The way he figures it, this kind of plastic actually could save big money.
"If we were to implement something like this nationwide, we could save : more than $160 billion a year," said Moore, D-Kan., who was in Lawrence on Wednesday for a Lawrence Chamber of Commerce luncheon. "That's a lot of money."
But that's only the beginning of Moore's push to pass the Independent Health Record Trust Act, a bill that would establish a "modern, market-driven approach" to building a National Health Information Network - a collection of independent trusts to handle patients' health records on a voluntary basis.
Patients would have the option of submitting their medical records to be managed by nonprofit trusts. The trusts would be charged with ensuring the security, confidentiality and privacy of each consumer's sensitive medical information.

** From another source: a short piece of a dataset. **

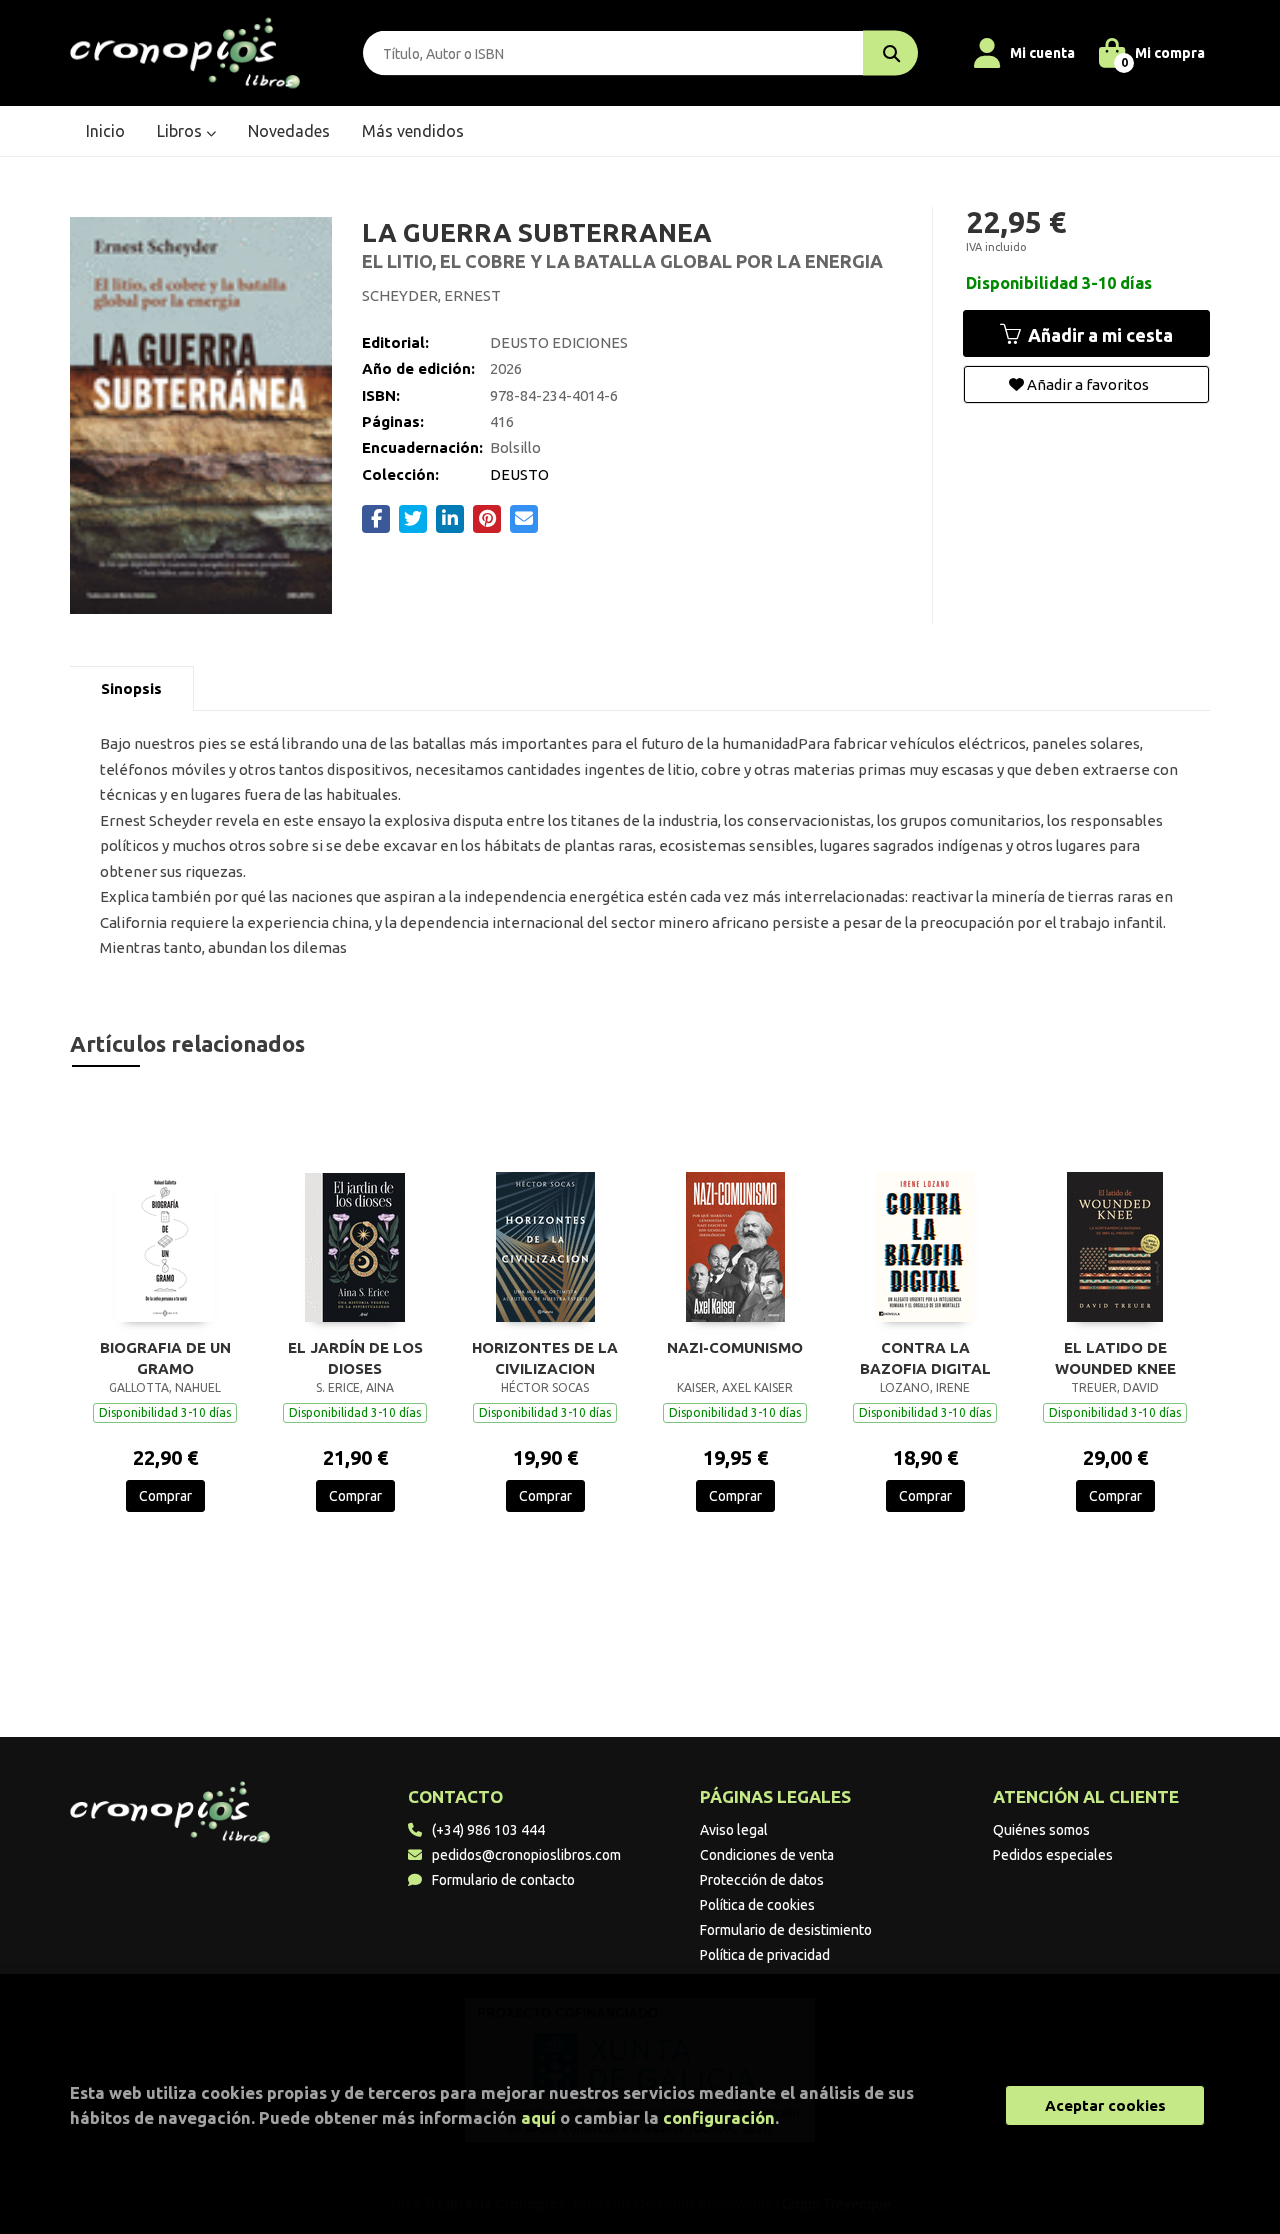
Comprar (165, 1496)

No longer would the keeping of medical records be limited to specific locations, such as the offices of a person's family physician, ophthalmologist, oncologist or other specialists. The trust would have the information.
And patients could limit their providers' access to certain information. A person's dermatologist, for example, might be denied access to a patient's mental health history.
"The patient has total control over the medical record - as far as what records go in and, more importantly, total control over what goes out to other doctors," said Moore, noting that he'd discussed the issue at length with his wife, a registered nurse. "We could cut down on medical errors, have better medical records and reliable records."
Using computer technology, Moore said, would allow hospitals and clinics to "get rid of yards and yards of paper files right now, a lot of which are difficult and expensive to maintain and are inaccurate."
Moore is sponsoring the bill along with U.S. Rep. Paul Ryan, R-Wis. Another 48 representatives have signed on as co-sponsors, including U.S. Reps. Jerry Moran and Todd Tiahrt, R-Kan.; and former Kansas City, Mo., Mayor Emanuel Cleaver, a Missouri Democrat.